North Korea warns US skeptics as Kim heads for Vietnam summit
North Korea warned President Donald Trump on Sunday not to listen to US critics who were disrupting efforts to improve ties, as its leader, Kim Jongun, made his way across China by train to a second summit with Trump in Vietnam.
The two leaders will meet in Hanoi on Wednesday and Thursday, eight months after their historic summit in Singapore, the first between a sitting US president and a North Korean leader, where they pledged to work toward the complete denuclearization of the Korean peninsula, Reuters reported.
But their vaguely worded agreement has produced few results and US Democratic senators and US security officials have warned Trump against cutting a deal that would do little to curb North Korea’s nuclear weapons program.
The North’s KCNA state news agency said such opposition was aimed at derailing the talks.
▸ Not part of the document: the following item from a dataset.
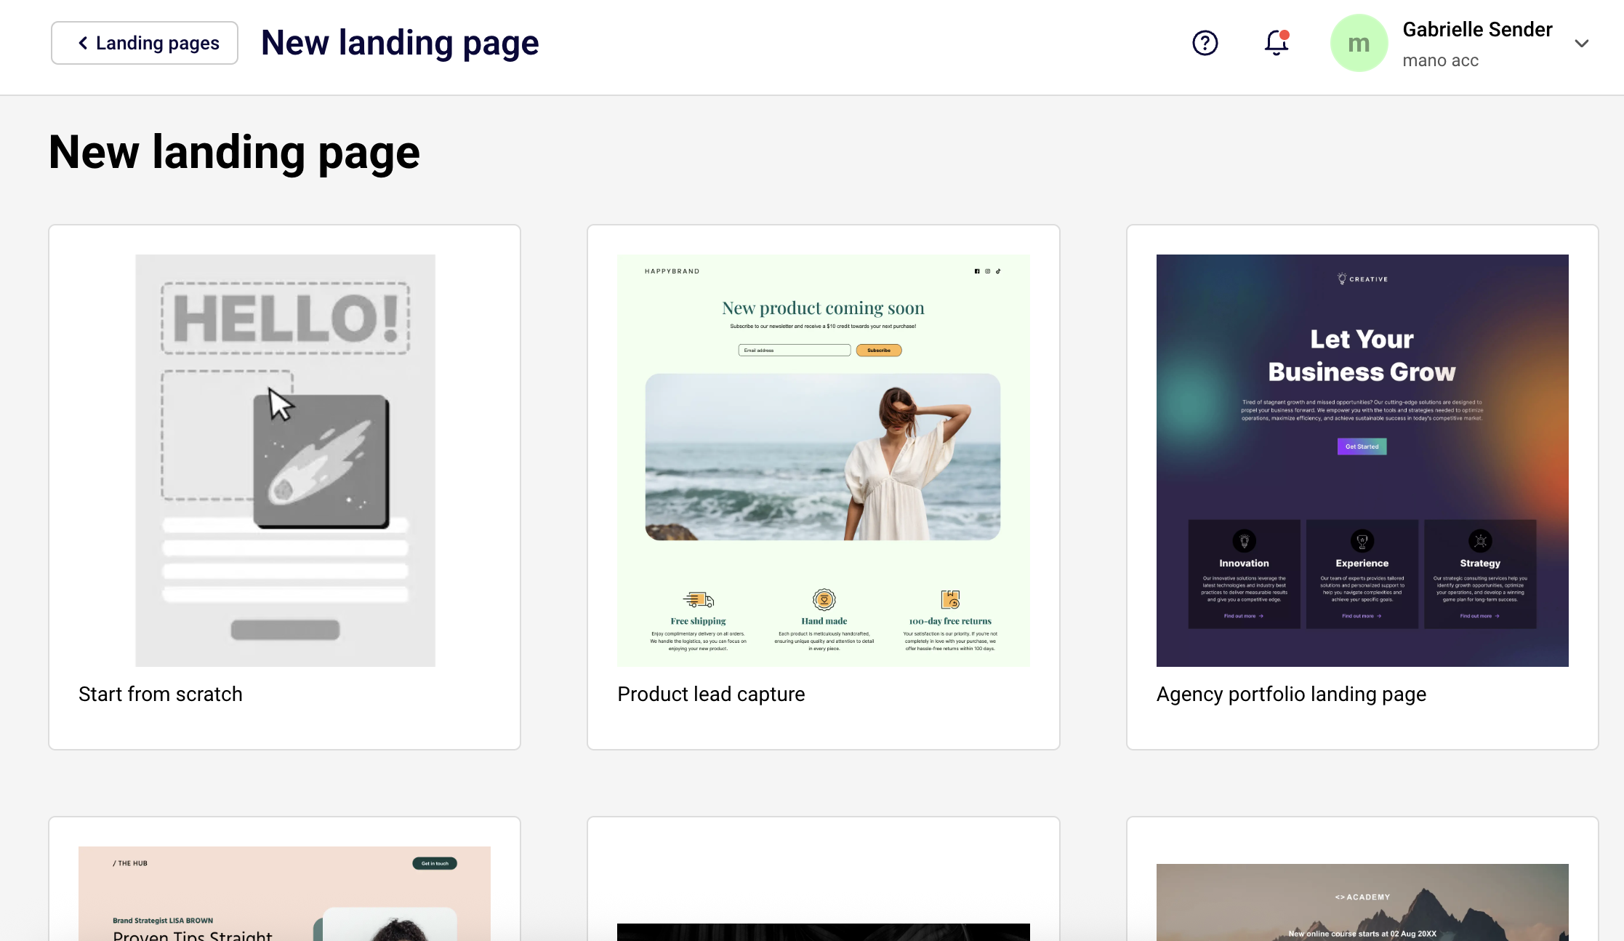Open The Hub brand strategist template
This screenshot has width=1624, height=941.
(284, 893)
“If the present US administration reads others’ faces, lending an ear to others, it may face the shattered dream of the improvement of the relations with the DPRK and world peace and miss the rare historic opportunity,” the news agency said in a commentary, referring to North Korea by the initials of its official name, the Democratic People’s Republic of Korea.
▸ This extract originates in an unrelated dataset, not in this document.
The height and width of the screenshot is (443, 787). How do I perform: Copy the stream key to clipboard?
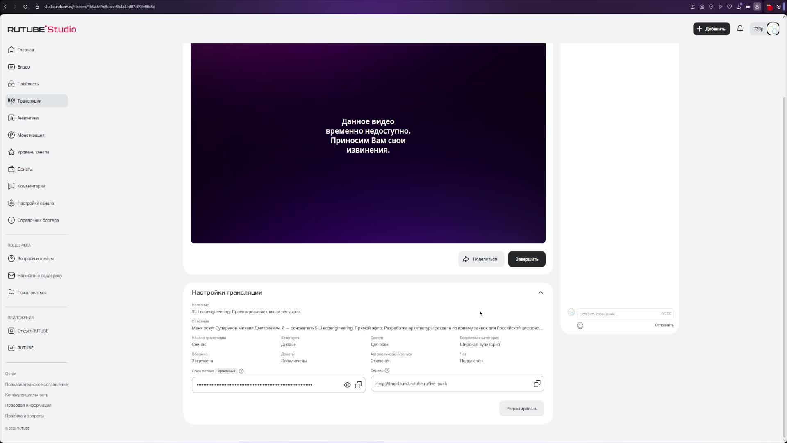358,385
The Trump administration has pressed the North to give up its nukes program, which, combined with its missile capabilities, pose a threat to the United States, before it can expect any concessions.
But a week before his second summit with Kim, Trump signaled a possible softening of that stance, saying he would love to be able to remove sanctions if there was meaningful progress on denuclearization.
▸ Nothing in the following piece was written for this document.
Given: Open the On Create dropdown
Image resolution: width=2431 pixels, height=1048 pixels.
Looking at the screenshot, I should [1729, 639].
Trump also said he was in no rush and had no pressing schedule for North Korea’s denuclearization, hinting at a more gradual, reciprocal approach, long favored by Pyongyang.
The North also wants security guarantees and a formal end of the 1950-1953 Korean War, which ended in a truce, not a treaty.
In a letter to Trump last week, three Democratic chairmen of key House committees accused the administration of withholding information on the negotiations with North Korea.
“There are ample reasons to be skeptical that Chairman Kim is committed to a nuclear-free North Korea,” the lawmakers wrote.
US intelligence officials recently testified to Congress that North Korea was unlikely to ever give up its entire nuclear arsenal.
KCNA, referring to US fears of the North’s weapons, said if this week’s talks ended without results, “the US people will never be cleared of the security threats that threw them into panic”.